The Project
Every day people cross national boundaries to relocate, often permanently, a world apart from where they were born. In the equivalent of a Copernican revolution, they will be uprooted from all that’s familiar (language, culture, relationships, customs and traditions) and propelled on a life-long journey of internal deconstruction that will challenge and redefine their whole life compass.
“Life in a New World – Repotting in New York” captures the emerging issues revolving around bilingualism and biculturalism, the intersecting realities of our multicultural environment and brings out the complex questions they pose to one’s own identity and sense of place.
We’ll talk about the journey of becoming cosmopolitan*, as in the ancient model of adaptive, imaginative response to human co-existence, and its practical, psychological, emotional, linguistic and social implications.
An online column will propose features, news and conversations with newcomers, experts, writers, policy makers and community leaders about their perspective on the future of our increasingly global lives. We’ll explore how the diminishing of the world’s boundaries may be laying the foundation of a new paradigm for our common and evolving humanity. One where home may not be a location on the map, but a way of being: we’re learning to be at home in our skin.
Articulate and artistic expressions of this new reality abound, said Lev Grossman, Time magazine book critic. “Who’s the Voice of this Generation?” he asked in his 2006 piece. Here is an excerpt of that argument, which functions as a summation to Grossman’s search for the literary voice of our generation:
“The world has changed, and the novel has changed with it. Fictional characters just can’t get away with being generically white and middle class and male anymore, the way they used to. We just don’t think about people that way anymore: we’re interested in the specifics of their racial and ethnic and historical circumstances, where they came from and who made them that way. If the novelists under 40 have a shared preoccupation, it is — to put it as dryly as possible — immigration. They write about characters who cross borders, from East to West, from Old World to New and back again, and the many and varied tolls they pay along the way. Their shared project, to the extent that they have one, is the revision of the good old American immigrant narrative, bringing it up to code with the realities of our multicultural, transcontinental, hyphenated identities and our globalized, displaced, deracinated lives.”

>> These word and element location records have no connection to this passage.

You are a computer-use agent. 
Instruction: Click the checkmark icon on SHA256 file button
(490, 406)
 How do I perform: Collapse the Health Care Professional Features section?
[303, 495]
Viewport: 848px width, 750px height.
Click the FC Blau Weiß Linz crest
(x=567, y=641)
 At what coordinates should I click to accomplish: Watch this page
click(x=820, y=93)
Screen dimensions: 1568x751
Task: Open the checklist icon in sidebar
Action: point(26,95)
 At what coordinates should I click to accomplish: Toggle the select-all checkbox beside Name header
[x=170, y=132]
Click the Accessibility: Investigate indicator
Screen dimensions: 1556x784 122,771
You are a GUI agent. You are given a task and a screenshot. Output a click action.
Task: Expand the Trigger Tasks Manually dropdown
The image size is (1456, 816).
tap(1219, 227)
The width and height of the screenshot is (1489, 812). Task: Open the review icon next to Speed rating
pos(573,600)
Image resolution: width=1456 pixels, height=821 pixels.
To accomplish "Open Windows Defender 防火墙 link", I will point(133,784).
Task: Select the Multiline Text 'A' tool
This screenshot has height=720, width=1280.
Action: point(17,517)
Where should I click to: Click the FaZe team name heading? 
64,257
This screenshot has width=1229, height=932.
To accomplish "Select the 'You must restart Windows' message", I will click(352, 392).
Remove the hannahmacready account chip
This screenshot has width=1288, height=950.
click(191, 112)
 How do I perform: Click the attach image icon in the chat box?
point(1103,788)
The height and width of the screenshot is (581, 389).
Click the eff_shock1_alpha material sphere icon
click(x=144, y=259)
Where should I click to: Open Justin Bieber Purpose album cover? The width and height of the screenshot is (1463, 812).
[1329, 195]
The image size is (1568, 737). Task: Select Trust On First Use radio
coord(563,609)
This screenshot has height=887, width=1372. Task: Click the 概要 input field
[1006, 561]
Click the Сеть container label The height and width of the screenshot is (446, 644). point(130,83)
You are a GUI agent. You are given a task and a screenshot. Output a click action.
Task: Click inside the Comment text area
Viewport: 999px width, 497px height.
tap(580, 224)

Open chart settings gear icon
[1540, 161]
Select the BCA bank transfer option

*Cosmopolitanism is intended in its ancient model of adaptive, imaginative response to human co-existence due to mobility that values collaboration, tolerance and acceptance, over segregationist and fear based tendencies. What I have in mind is the movement toward what Pico Iyer calls a “Global Soul.”
Mission
– Introduce a new area of journalistic coverage that focuses on the lives, ideas, themes and contributions of millions of repotted individuals who call New York and the United States home, and contribute every day to the shaping of America.
– Create a forum that will affirm, support and validate the experience of cultural transplantation. Encourage newcomers to connect with the power of their stories, and promote the transition from enduring the choice they made, to designing the life they want.
– Share with the American born public valuable insight about the transformational impact of immigration. Encourage reciprocal cultural competence and prepare, all of us, to make the most of the forces that mold our modern, multicultural society.
– Refocus and elevate the dialogue on immigration by raising awareness of the foreign born narrative, and move beyond issues of the legal-versus-illegal. They remain important and necessary concerns, but as long as they frame our national discourse, we will miss our foundational value as an unprecedented and unmatched global plurality.
Vision
The vision of “Life in a New World – Repotting in New York” is to contribute to the creation of a more open society, one guided by greater cross-cultural awareness and the spirit of cooperation and mutual respect. A plurality where our differences can be bound in strength and become a source of peace, prosperity and progress.